## Activity
Copy out every line of the data exactly; do not include the images.

-- Material for this task follows --

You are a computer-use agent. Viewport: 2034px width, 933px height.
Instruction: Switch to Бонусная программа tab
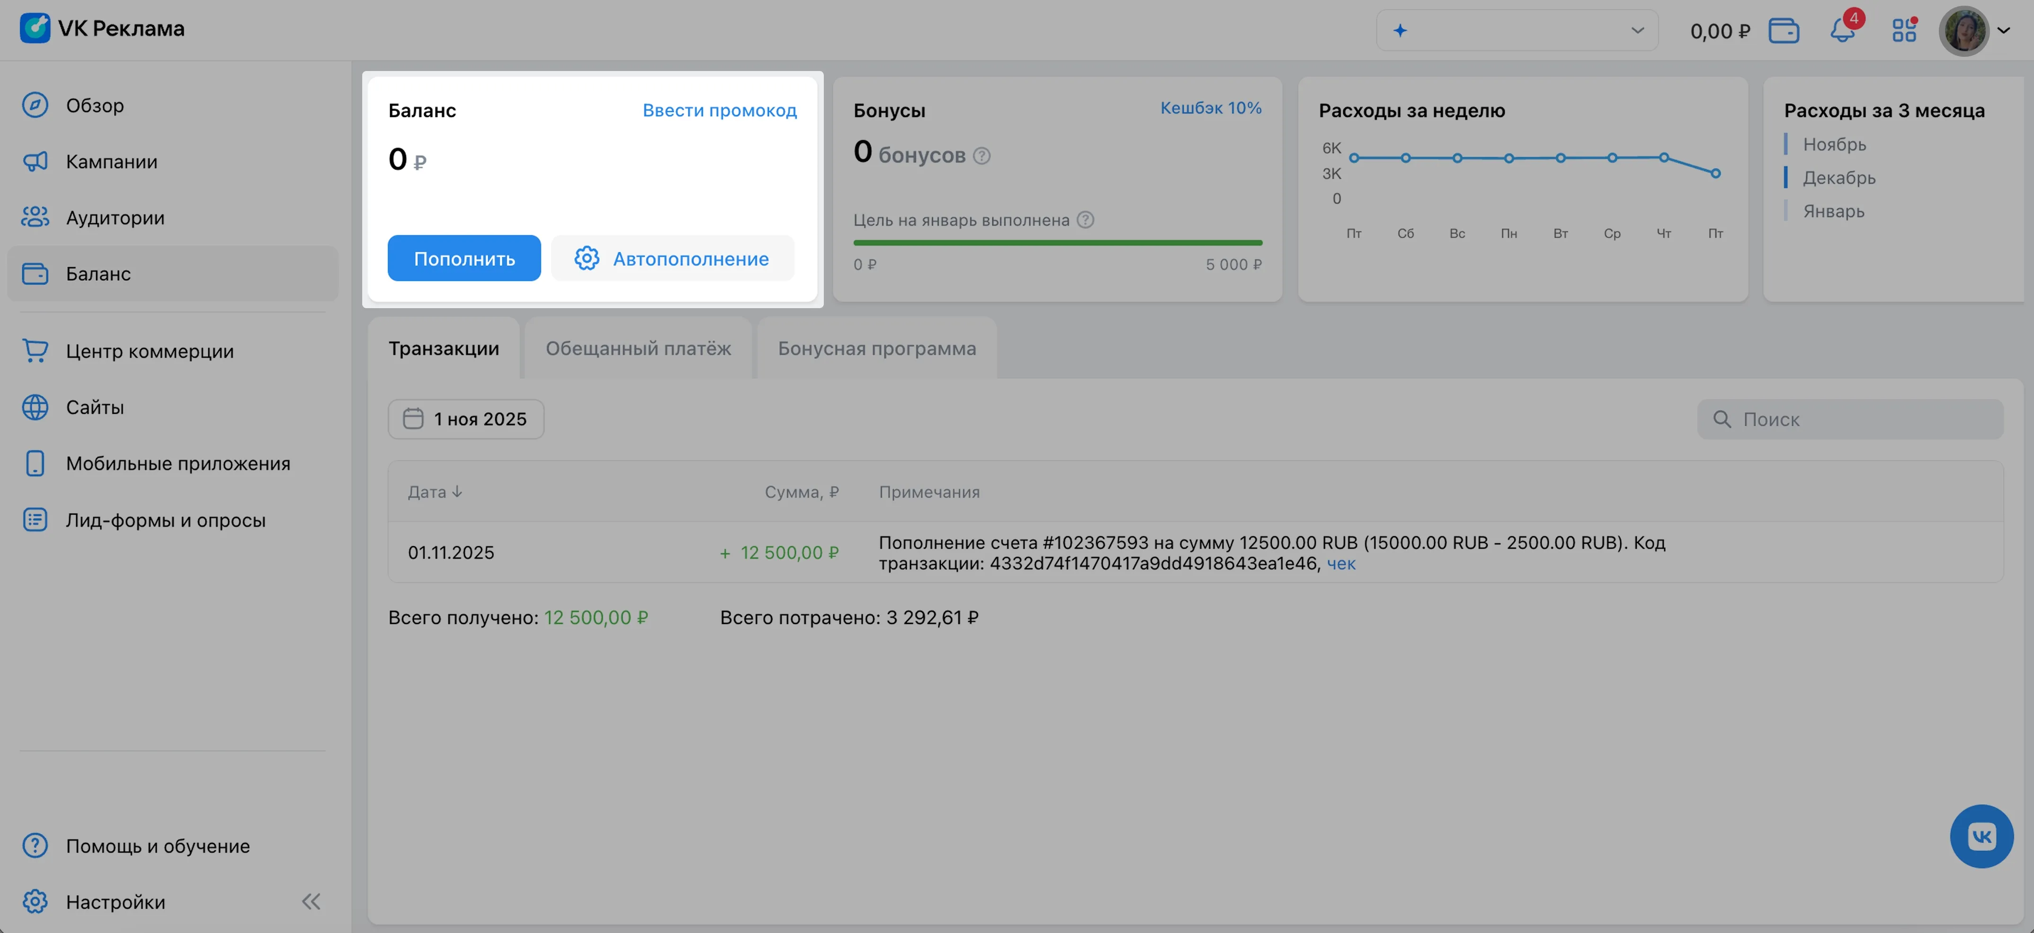click(876, 349)
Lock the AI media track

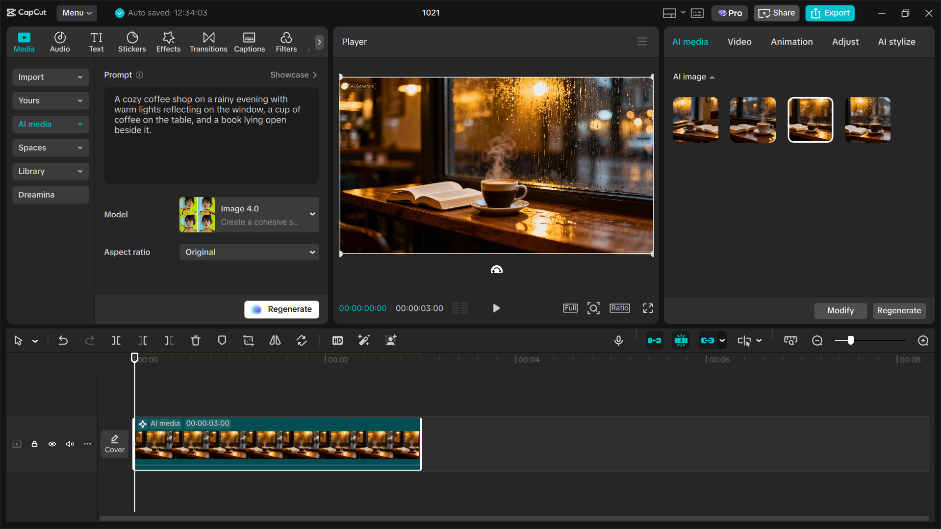coord(34,444)
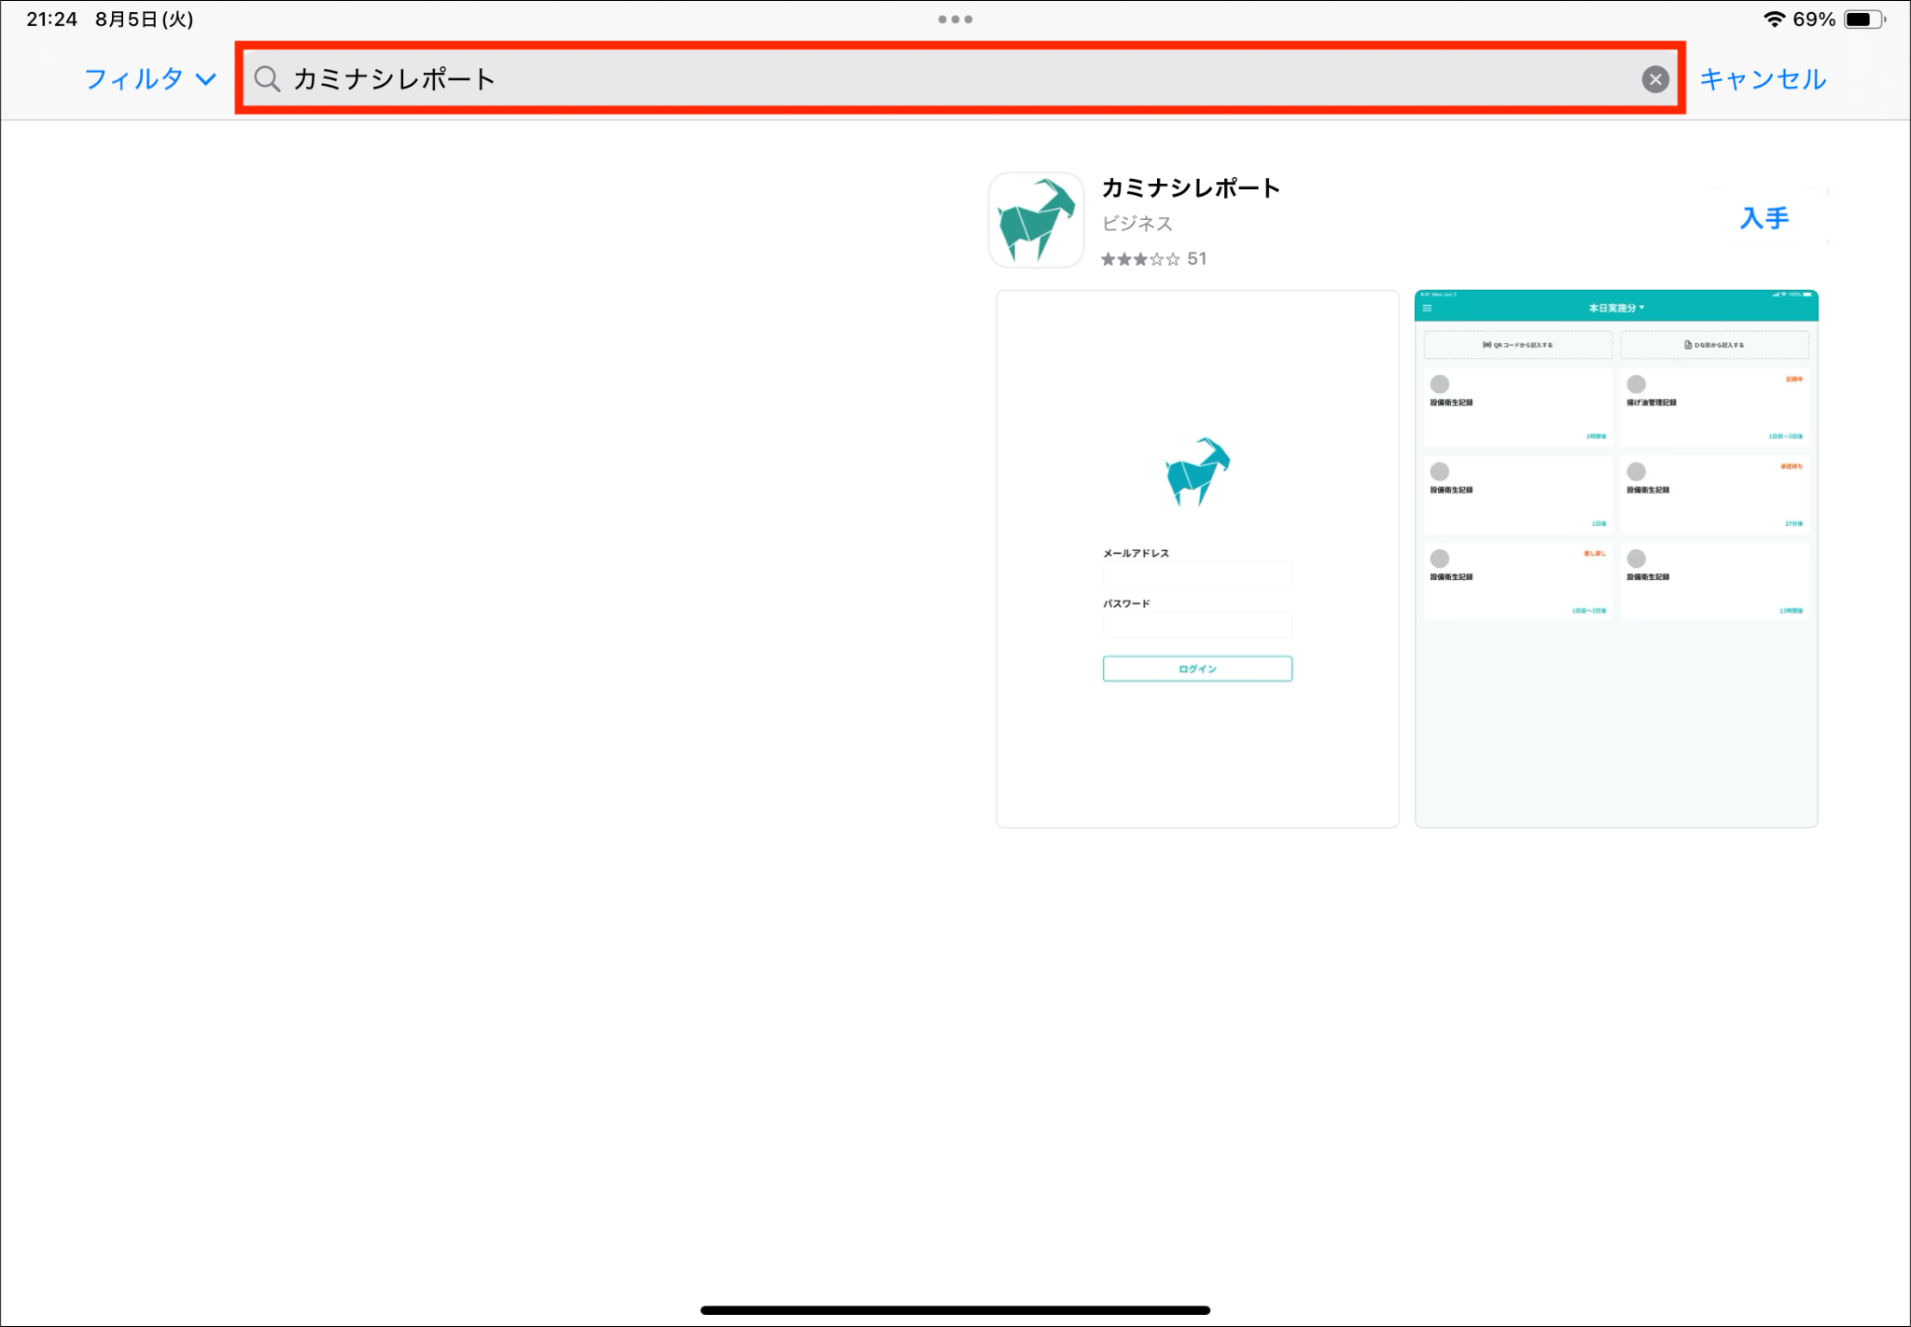Click the ひな形から記入する preview button
The width and height of the screenshot is (1911, 1327).
coord(1714,345)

-- Material for this task concluded --

## Solution to this problem
You are a computer-use agent. Viewport: 2034px width, 933px height.
Instruction: Switch to Бонусная программа tab
click(876, 349)
Lock the AI media track

coord(34,444)
Click the ひな形から記入する preview button
The width and height of the screenshot is (1911, 1327).
coord(1714,345)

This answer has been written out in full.